• Anton Putytskyi Sumy State University



population income, dynamic stochastic general equilibrium model, economic inequality, Theil index, Atkinson index, Gini coefficient, coefficient of differentiation, Lorenz curve, income inequality


The problem of inequality is perceived as a challenge to modern society, since the growth of inequality leads to the deepening of migration processes, increasing social tensions, creating prerequisites for changing the social system, fundamentalisation of religious groups, political instability and military conflicts, economic and humanitarian wars.

This article is an analytical summary of scientific methods for assessing economic inequality. The purpose of the article is to evaluate the inequality of the population of Ukraine by sources of income. In accordance with the set goal, the dynamics of changes in the Gini index by the amount of monetary income were analyzed. The general scientific methods of scientific research and the basic provisions of the theories of socio-economic inequality, economic growth and innovative management became the methodological tools of the conducted research. To determine the degree of inequality of the population in terms of income, the entire spectrum of variation indicators (coefficient of variation, mean square deviation, etc.) was used. At the same time, special coefficients were analyzed, which make it possible not only to assess the degree of income inequality but also to measure the influence of factors on this phenomenon. These are primarily the Lorenz coefficient and the Lorenz curve, the Atkinson index, the Theil index, the decomposition of the specified coefficients, the coefficient of funds, the coefficient of differentiation, and the coefficient of contrasts.

The article decomposes the Gini index by sources of income and identifies the main sources of income that have the greatest impact on the growth of inequality in the distribution of income of the population of Ukraine.
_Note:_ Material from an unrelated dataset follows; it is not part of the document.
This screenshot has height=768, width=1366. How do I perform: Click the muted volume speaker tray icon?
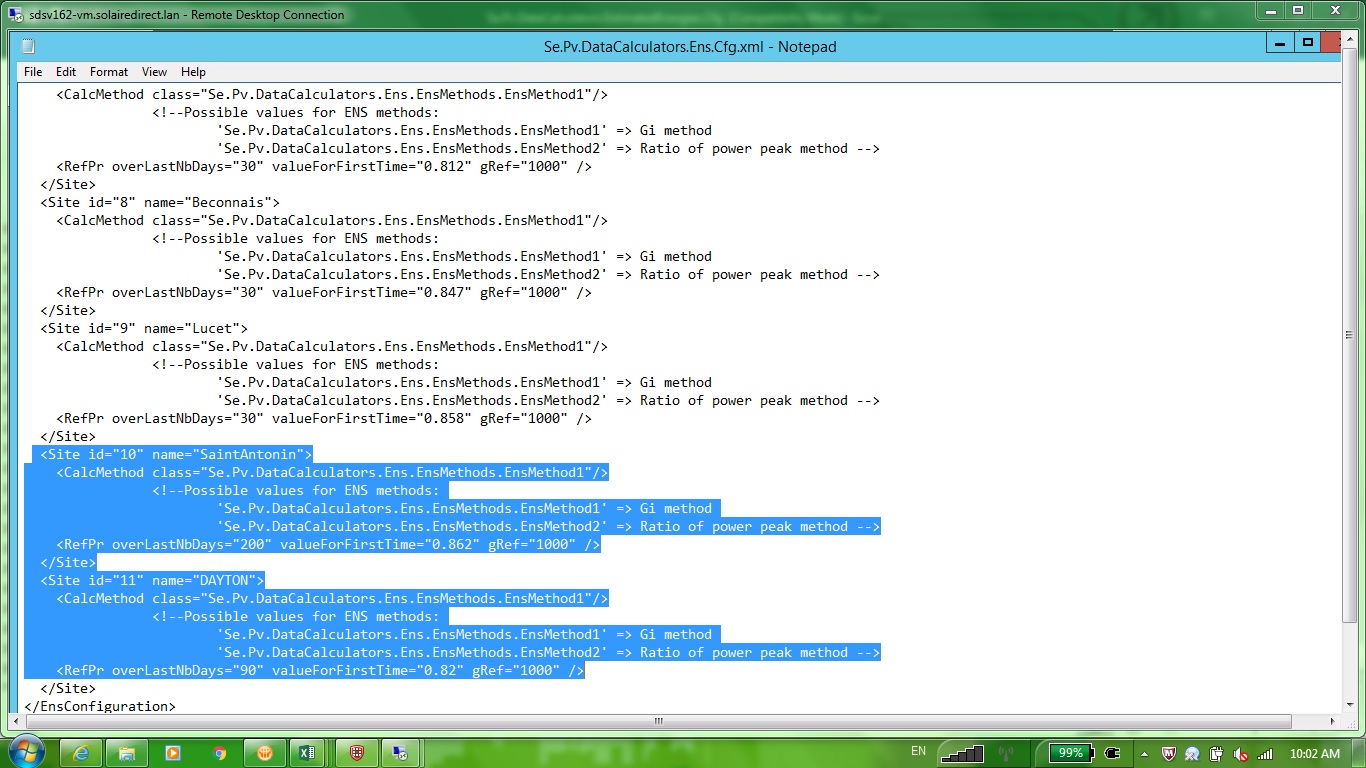tap(1240, 753)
The determination of economic inequality in the distribution of incomes of the population was carried out on the basis of the dynamic stochastic model of general equilibrium (DSGE). In the course of building the DSGE model of inequality of income distribution, three macroeconomic subjects operating in a closed economy were identified, namely households, firms and the state. The total amount of capital invested in a specific sphere of the economy and the total number of the economically active population, which is a parameter of the labour force in the production function, were also used. The obtained results are useful in the study of the issue of determining the causes of the influence of certain factors on the level of income distribution and the possibility of reducing the level of stratification of the population of Ukraine. The results of the conducted research can also be useful for calculating the basic indicators of the socio-economic development of the regions and the country in general.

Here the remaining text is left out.